Task description: Say only the number of lines in the entries below that contain "Painéis".

(Dataset entries)
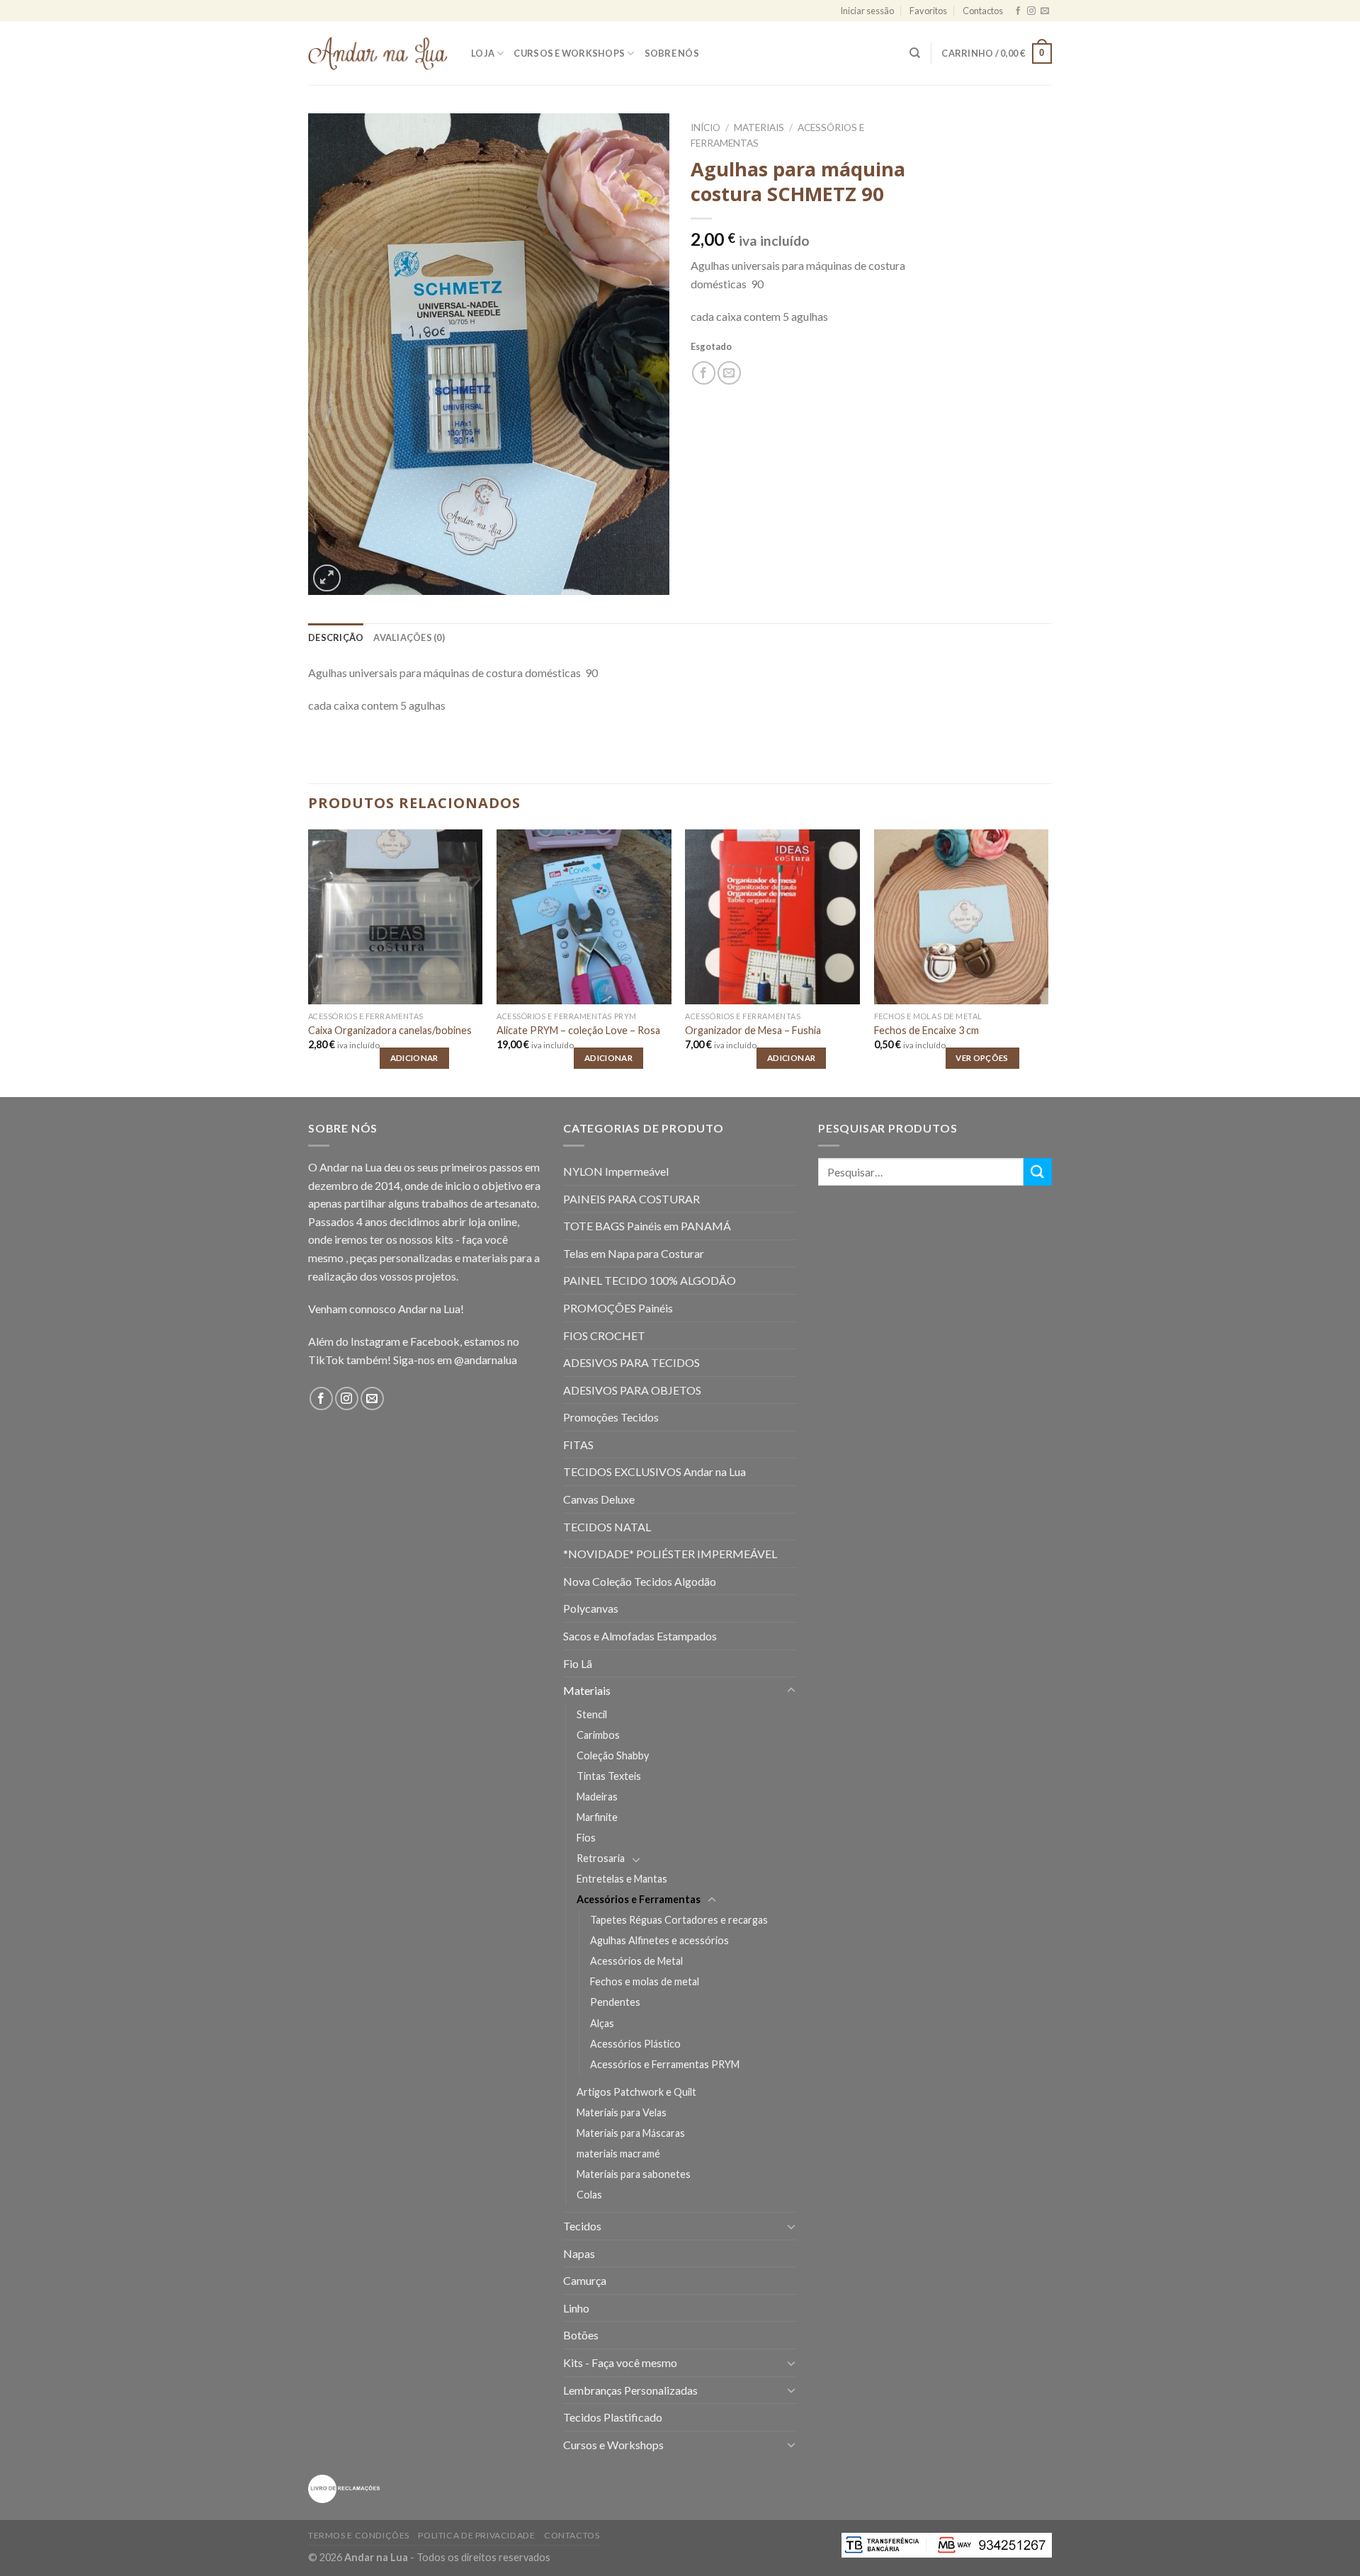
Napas (579, 2253)
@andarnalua (485, 1359)
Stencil (592, 1714)
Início (705, 127)
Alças (602, 2023)
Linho (576, 2308)
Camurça (584, 2280)
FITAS (578, 1444)
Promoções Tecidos (611, 1417)
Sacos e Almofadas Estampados (640, 1635)
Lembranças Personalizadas (630, 2390)
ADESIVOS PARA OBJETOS (632, 1390)
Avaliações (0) (409, 637)
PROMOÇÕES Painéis (618, 1308)
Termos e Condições (358, 2535)
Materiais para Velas (622, 2112)
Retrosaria (601, 1858)
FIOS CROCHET (604, 1335)
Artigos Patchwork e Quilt (636, 2092)
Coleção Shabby (613, 1755)
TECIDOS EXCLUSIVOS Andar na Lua (654, 1471)
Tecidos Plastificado (612, 2417)
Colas (589, 2195)
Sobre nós (672, 53)
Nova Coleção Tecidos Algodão (639, 1581)
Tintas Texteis (609, 1776)
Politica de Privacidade (476, 2535)
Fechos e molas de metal (644, 1981)
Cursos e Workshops (569, 53)
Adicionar (414, 1057)
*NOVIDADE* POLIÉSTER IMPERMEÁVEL (670, 1553)
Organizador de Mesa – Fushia (753, 1030)
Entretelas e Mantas (622, 1879)
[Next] (1047, 962)
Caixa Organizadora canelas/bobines (390, 1030)
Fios (586, 1838)
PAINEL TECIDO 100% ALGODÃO (649, 1280)
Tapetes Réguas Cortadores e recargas (679, 1920)
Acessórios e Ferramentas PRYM (665, 2064)
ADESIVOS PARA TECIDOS (631, 1362)
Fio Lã (577, 1663)
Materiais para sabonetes (634, 2174)
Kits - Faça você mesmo (620, 2362)
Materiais (759, 127)
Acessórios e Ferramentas (639, 1899)
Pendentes (615, 2002)
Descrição (335, 637)
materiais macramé (618, 2153)
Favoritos (928, 10)
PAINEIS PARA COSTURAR (631, 1198)
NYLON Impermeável (616, 1171)
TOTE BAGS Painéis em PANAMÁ (647, 1225)
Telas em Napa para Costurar (633, 1253)
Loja (482, 53)
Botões (581, 2335)
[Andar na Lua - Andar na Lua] (379, 53)
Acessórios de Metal (636, 1961)
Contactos (983, 10)
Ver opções (982, 1057)
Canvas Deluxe (599, 1499)
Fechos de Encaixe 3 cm (926, 1030)
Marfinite (597, 1817)
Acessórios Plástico (635, 2044)
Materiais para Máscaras (631, 2133)
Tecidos (582, 2225)
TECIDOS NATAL (607, 1526)
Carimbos (598, 1735)
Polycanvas (590, 1608)
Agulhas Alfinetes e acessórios (659, 1940)
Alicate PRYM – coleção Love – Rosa (578, 1030)
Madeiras (597, 1797)
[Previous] (308, 962)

Solution to the exercise: 2